Estradiol, estrone, and estriol are the female body’s endogenous estrogens. Estradiol is the predominant estrogen in premenopausal women, and estrone takes prevalence in menopause. As ovarian function declines leading to menopause, the serum level of estradiol continues to decrease and is predominantly responsible for the routinely reported vaginal and VMS associated with the menopausal transition.3 Menopausal symptoms may, therefore, be improved through the use of hormone therapy.
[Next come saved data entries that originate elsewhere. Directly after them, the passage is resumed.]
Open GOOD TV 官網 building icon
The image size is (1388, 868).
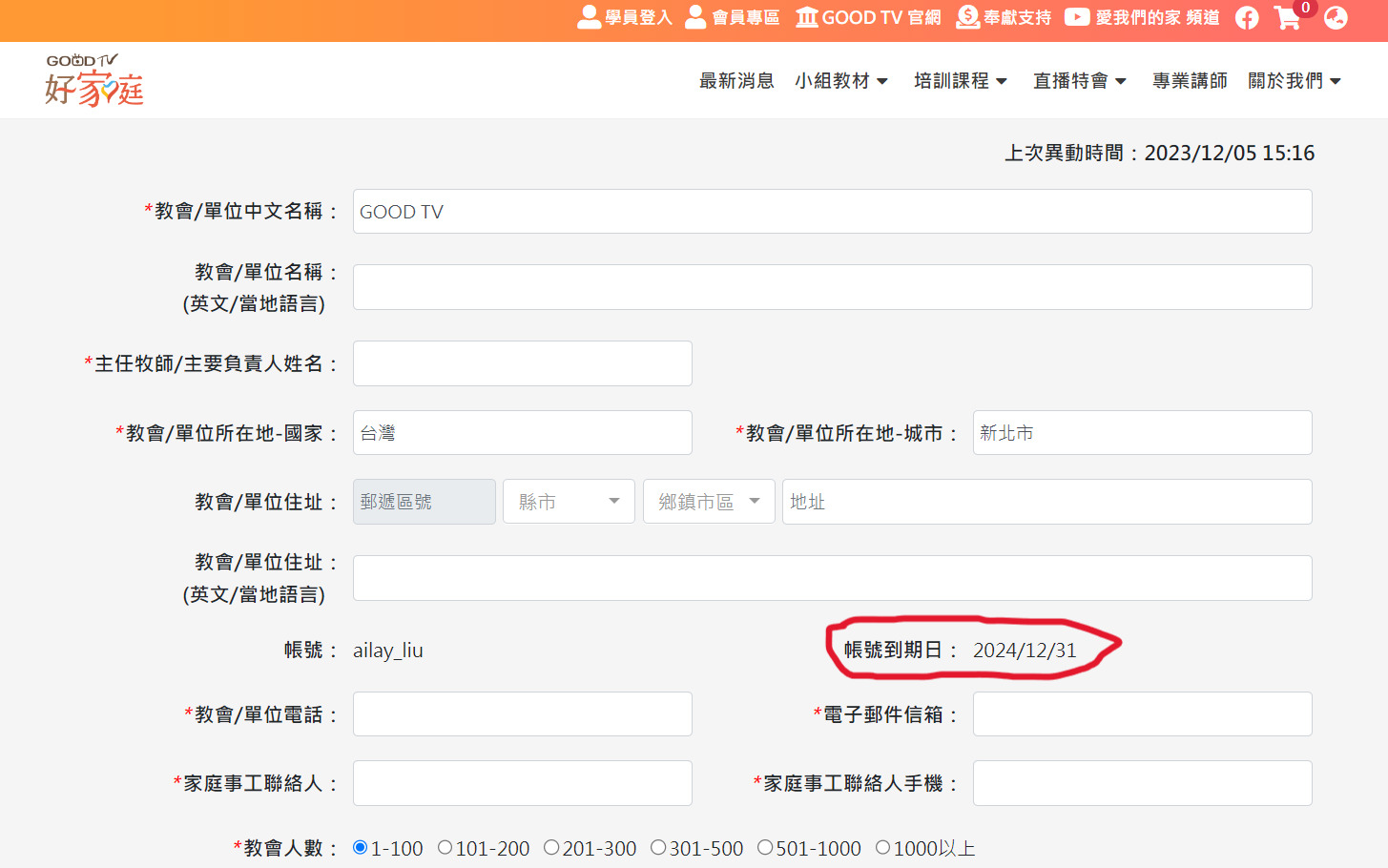pyautogui.click(x=807, y=17)
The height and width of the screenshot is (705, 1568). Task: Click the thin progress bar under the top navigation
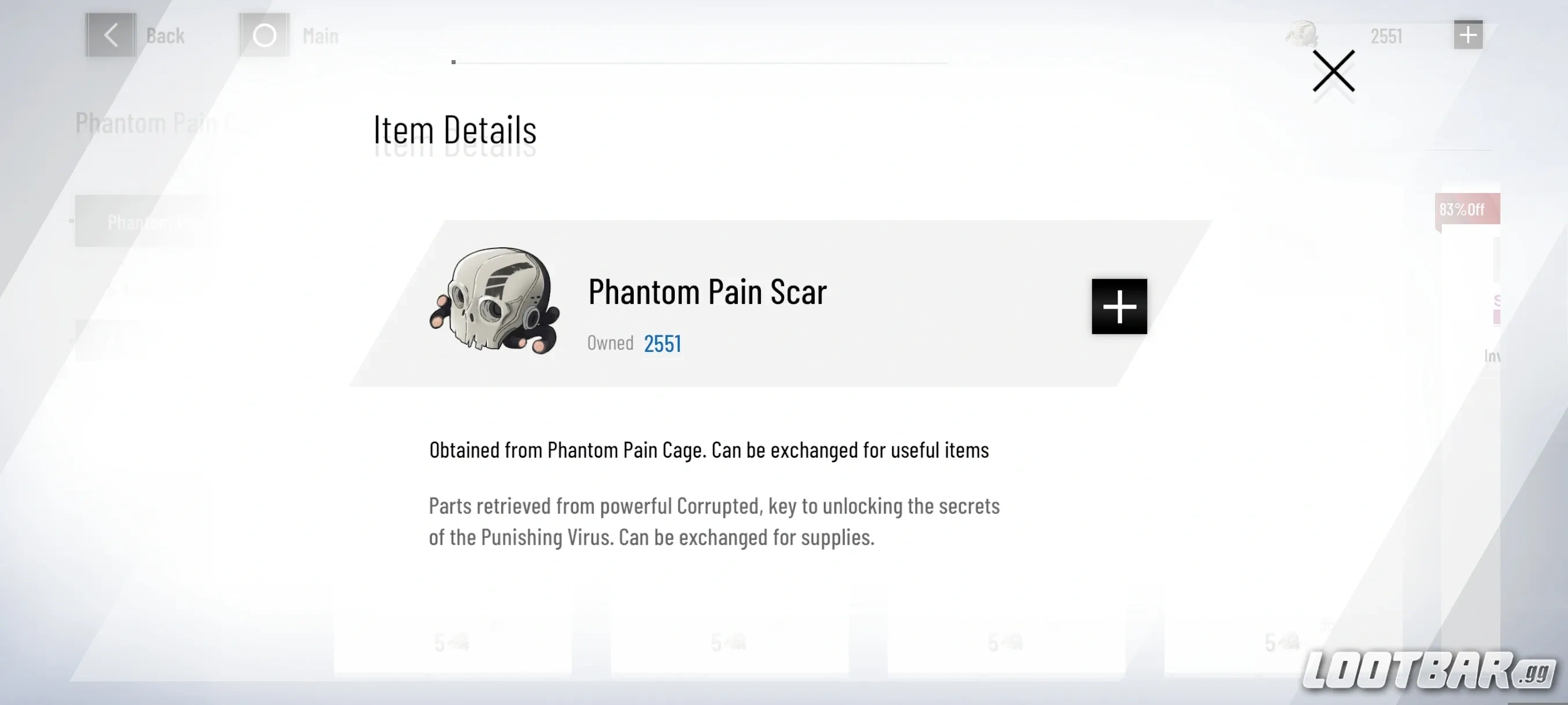(x=700, y=61)
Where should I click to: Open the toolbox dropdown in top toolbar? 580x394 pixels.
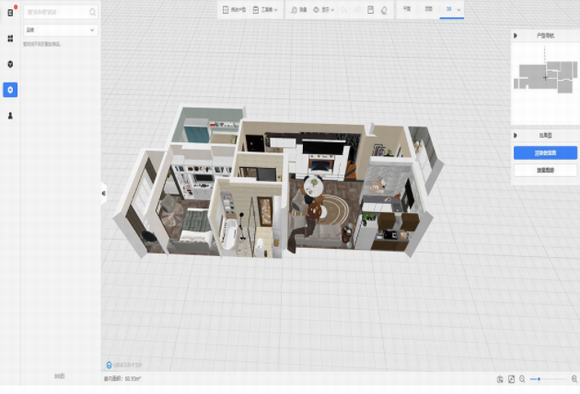pyautogui.click(x=265, y=10)
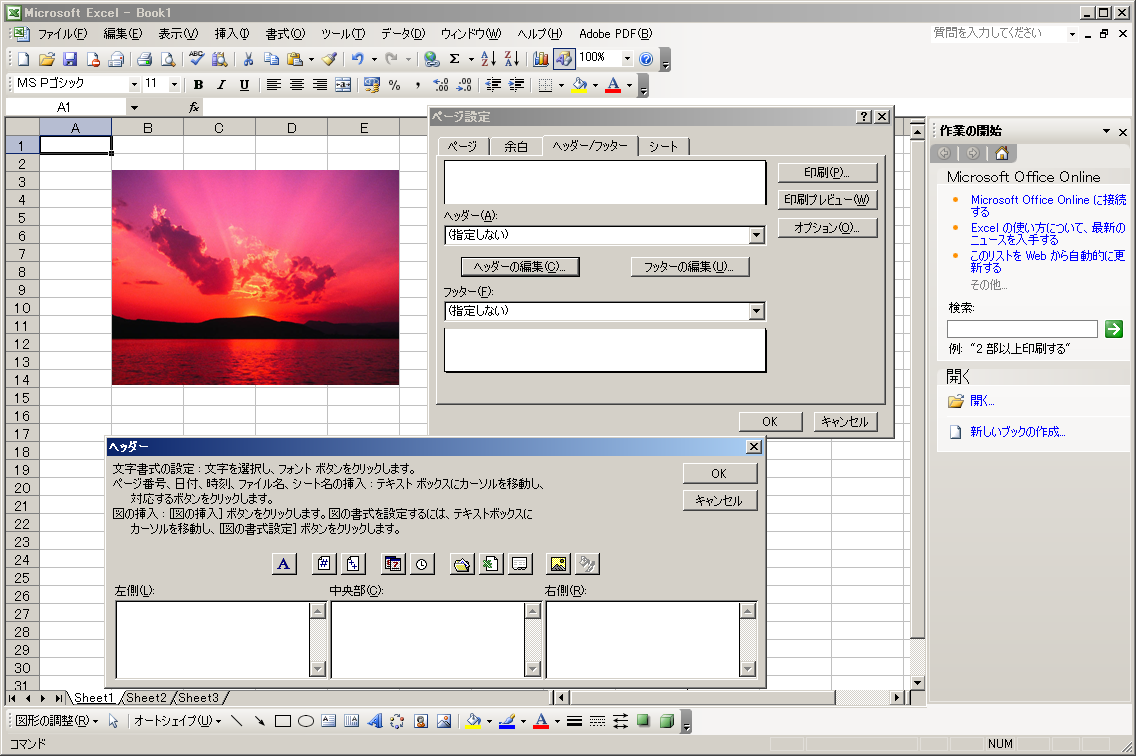Viewport: 1136px width, 756px height.
Task: Switch to the 余白 tab
Action: click(x=515, y=146)
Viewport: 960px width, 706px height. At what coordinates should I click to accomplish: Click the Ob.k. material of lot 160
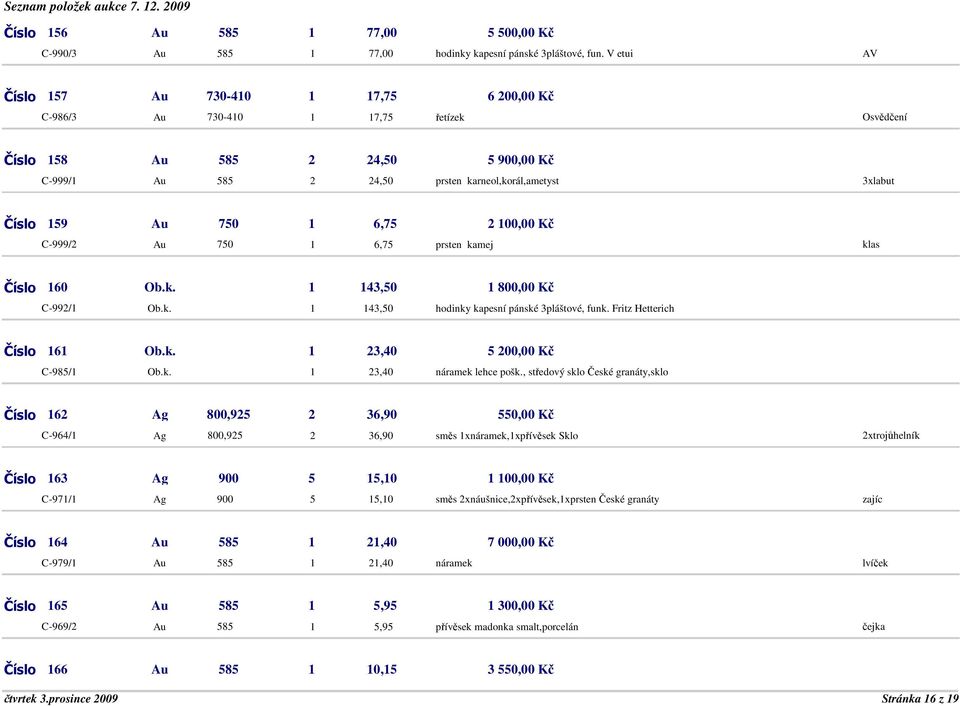click(160, 287)
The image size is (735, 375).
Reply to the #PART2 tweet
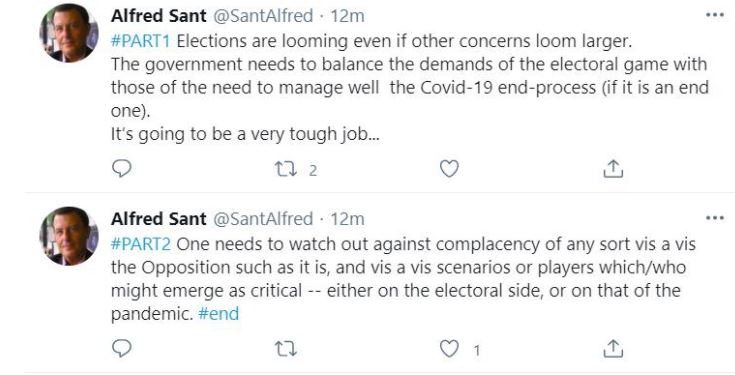click(121, 348)
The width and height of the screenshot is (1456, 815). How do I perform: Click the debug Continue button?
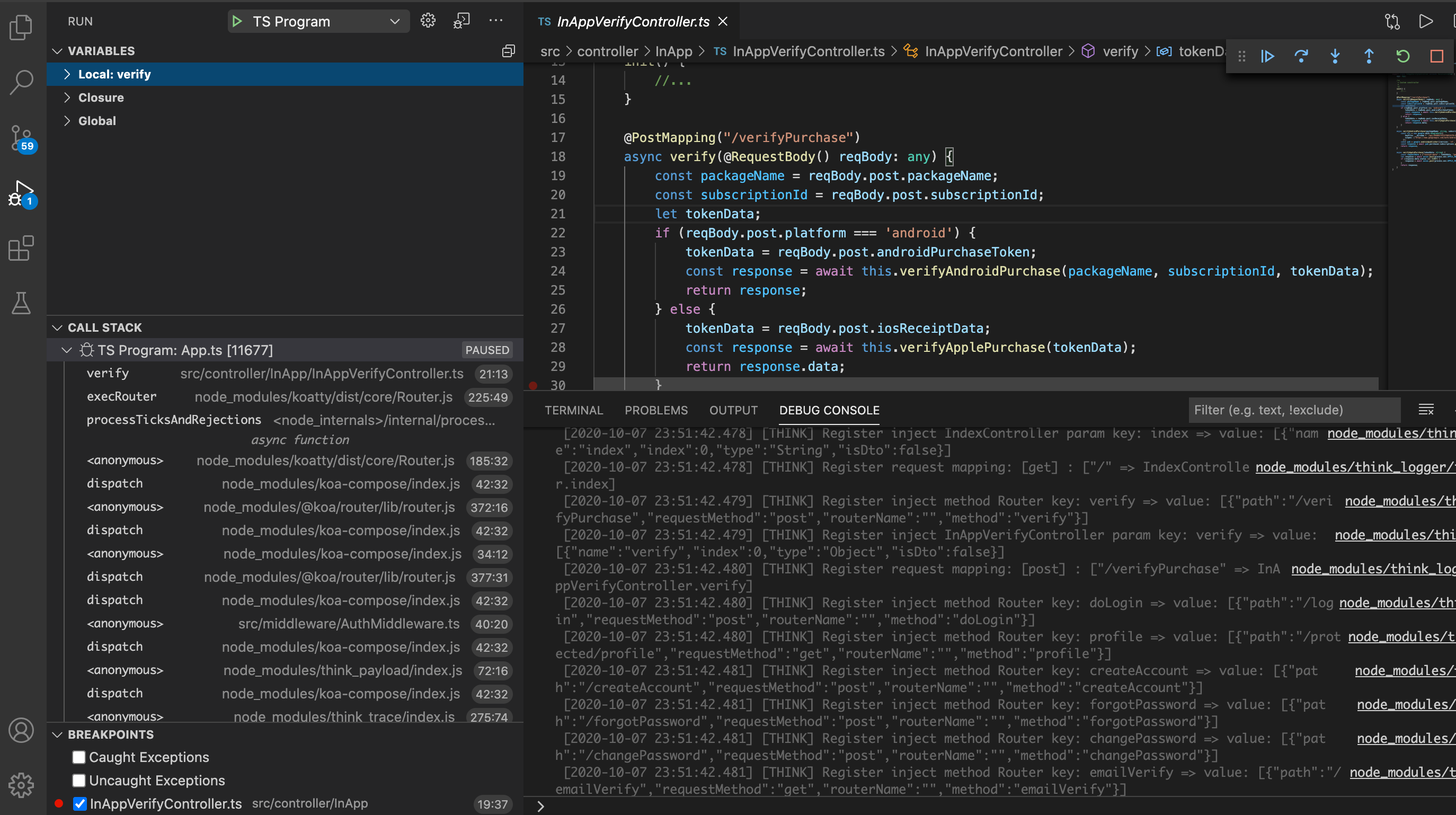click(1267, 56)
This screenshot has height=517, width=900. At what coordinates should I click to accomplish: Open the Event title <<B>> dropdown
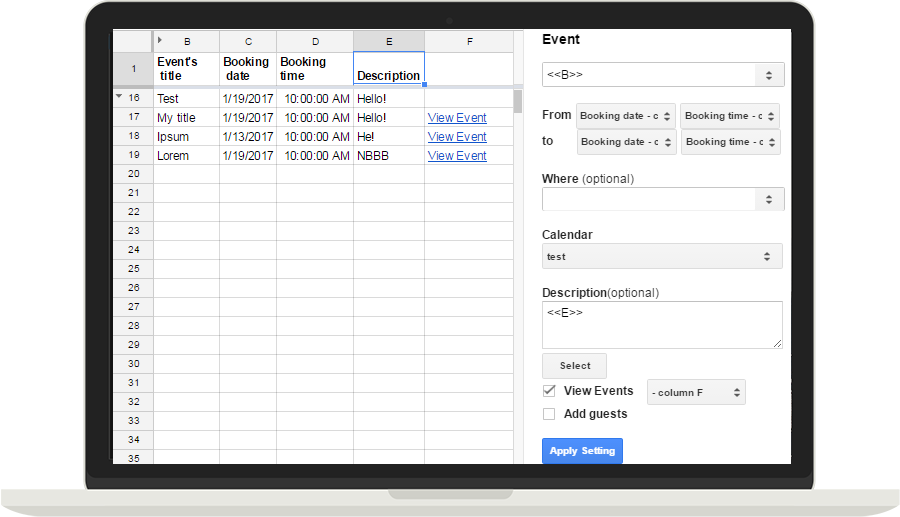[663, 75]
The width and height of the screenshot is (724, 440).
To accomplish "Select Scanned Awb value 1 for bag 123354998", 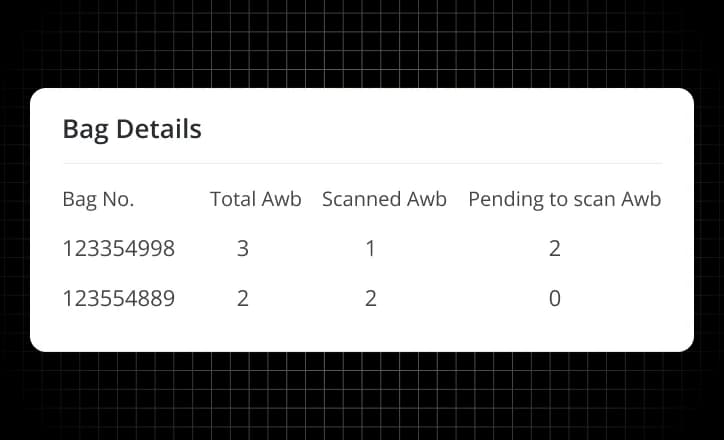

A number of treatment options are available to women depending on which bothersome symptoms of menopause are experienced.4 Nonhormonal therapies include vaginal lubricants, vaginal moisturizers, and vaginal activity and are preferred for symptoms of GSM. Prescription therapies include both local and systemic estrogen preparations. Whereas local vaginal preparations are preferred for only GSM symptoms, systemic estrogen hormone therapy at the lowest dose for the shortest amount of time is the preferred treatment of choice for VMS per the most recent recommendations.6 Estrogen formulations that are most prescribed for menopausal symptoms include conjugated equine estrogens (CEEs), synthetic conjugated estrogens, micronized 17β-estradiol, and ethinyl estradiol.6 Progestin formulations include micronized progesterone and synthetic progestins, such as medroxyprogesterone acetate (MPA), drosperinone, norethindrone, and norgestimate, and are used in combination with estrogens to prevent endometrial hyperplasia.6 Bijuva or 17β-estradiol/progesterone (17β-E/P) was approved by the Food and Drug Administration (FDA) in October 2018 for oral treatment of moderate to severe VMS secondary to menopause.7 The objective of this review is to describe the efficacy, safety, and available literature regarding the novel combination bioidentical product 17β-E/P for the treatment of moderate to severe menopausal symptoms in cisgender females with an intact uterus.
Conclusion
Although the efficacy and short-term safety is now established for a new FDA-approved, oral, fixed-dose combination, long-term safety with 17β-E/P is still unknown. 17β-E/P offers women with an intact uterus an option of a bioidentical, single-dose product that is accessible; however, the cost of the newly approved combination may be a deterrent for many patients. In line with current guidelines and recommendations for treatment of VMS, 17β-E/P may be utilized in younger women within 10 years of menopause for the shortest duration possible to avoid potential long-term risks.